> [Aim of the exercise]: All the lines below need retyping exactly, apart from the images.

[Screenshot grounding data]
#####

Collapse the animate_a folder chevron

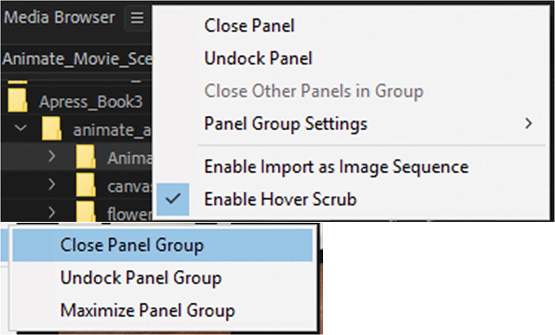click(20, 128)
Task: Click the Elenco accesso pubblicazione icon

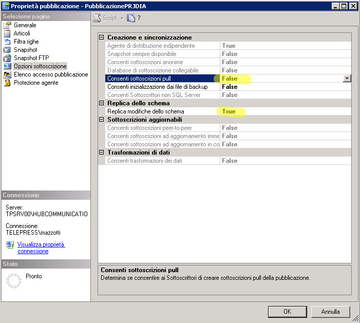Action: coord(7,74)
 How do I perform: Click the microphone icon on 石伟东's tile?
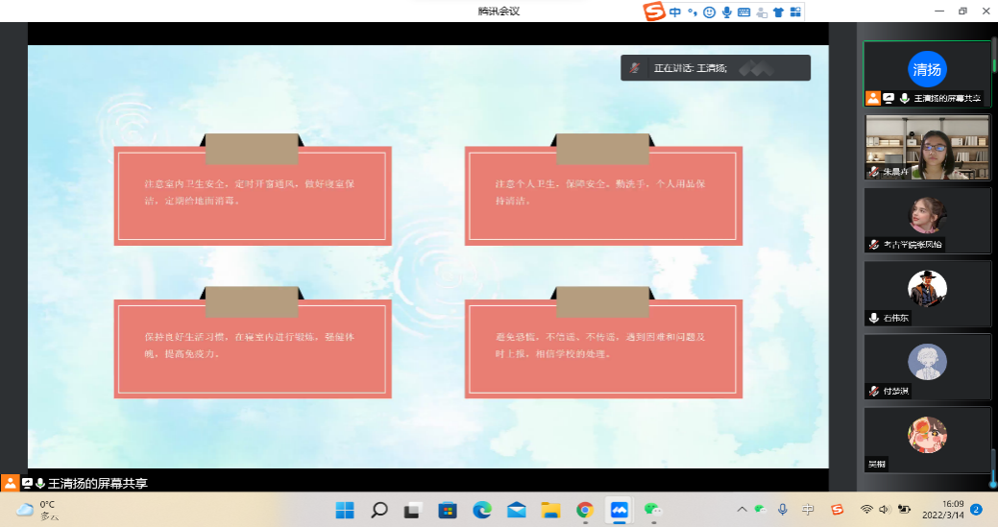pos(874,318)
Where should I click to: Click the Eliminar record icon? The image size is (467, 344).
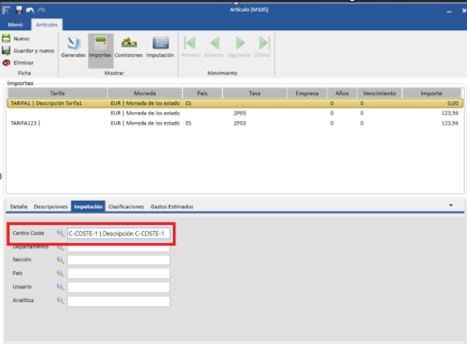tap(6, 63)
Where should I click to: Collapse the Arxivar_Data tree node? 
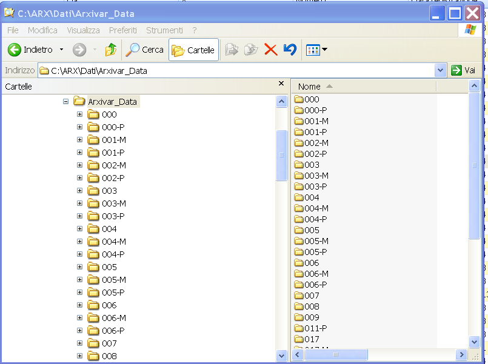point(65,102)
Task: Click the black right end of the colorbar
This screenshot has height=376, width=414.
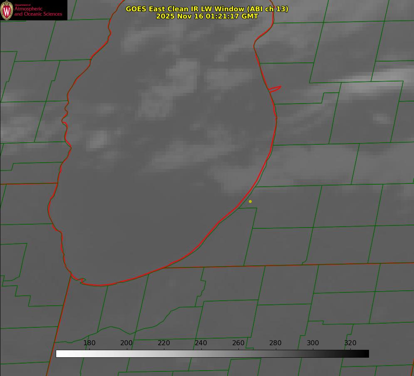Action: (366, 354)
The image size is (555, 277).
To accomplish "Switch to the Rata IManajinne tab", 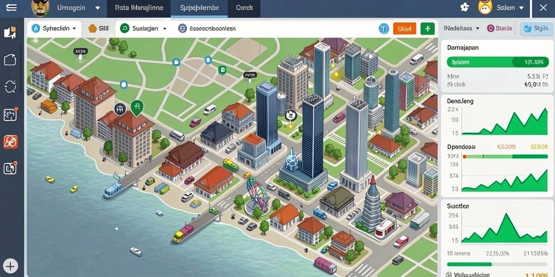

#####

> [Finished task]:
Collapse the animate_a folder chevron

click(20, 128)
Task: Click the Elenco accesso pubblicazione icon

Action: coord(7,74)
 How do I perform: Click the microphone icon on 石伟东's tile?
pos(874,318)
Where should I click to: Click the Eliminar record icon? The image size is (467, 344).
tap(6, 63)
Where should I click to: Collapse the Arxivar_Data tree node? 
point(65,102)
Task: Click the black right end of the colorbar
This screenshot has height=376, width=414.
Action: (366, 354)
The image size is (555, 277).
To accomplish "Switch to the Rata IManajinne tab", 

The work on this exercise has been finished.